Scott Jordan Harris  is a U.K.-based blogger, editor, book author, movie critic, and sports writer. Remarkable, considering that he spends most of his time in bed. His primary diagnosis is myalgic encephalomyelitis (ME), also known as chronic fatigue syndrome.

In a piece he wrote last week for the BBC’s website, Mr. Harris said that keeping a diary in which he focuses on the positive aspects of his life — at the suggestion of a doctor – keeps him “sane.”

©froglegs/Fotolia.com

“My depression told me my existence was filthy and barren…. After a few months of storing up the previously unrecorded richness of my life, my diary simply disproved that. I knew from re-reading the pages I’d written that I was doing interesting things — and I began to ensure I kept doing them simply to have something to write about. The diary was better than therapy; it pushed me forward through mental pain that had been holding me back.”

He added, “Doctors unaware of the realities of the lives of the chronically ill often suggest we waste what little energy we have noting down exactly how unwell we feel each day, how much we sleep and how little we do, so that they may study the results. These doctors are to be smiled at, and nodded to, and instantly ignored.”

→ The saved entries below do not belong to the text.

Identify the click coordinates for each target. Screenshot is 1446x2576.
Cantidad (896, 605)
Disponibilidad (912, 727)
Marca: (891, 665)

So should physicians advise patients with chronic conditions to keep positive diaries?  I asked two experts.  Dr. Daniel Clauw, a rheumatologist who directs the University of Michigan’s Chronic Pain and Fatigue Research Center, referred me to his associate, Afton Hassett, Psy.D.

“That was a compelling story in the BBC and it actually does reflect my clinical and research experience as a pain psychologist,” Dr. Hassett told me.

Negative and positive affect (emotions) have been well-studied  in health in general and chronic and acute pain states in particular. There are numerous studies suggesting that positive affect plays an important role in pain outcomes. While few formal studies have evaluated the effectiveness of the exact intervention Mr. Harris described, there are studies   supporting the efficacy of similar positive psychology interventions for depression, Dr. Hassett said.

“Enhancing positive affect is likely a good thing for one’s mental and physical health. Sometimes just keeping a gratitude journal like the BBC article writer noted is all it takes. I always tell people to write down three different things each day for which you are grateful. After the first week or so you really start looking for the small wonders in your life: a great cup of coffee, a kind gesture from a complete stranger, the first tiny yellow flowers of spring.”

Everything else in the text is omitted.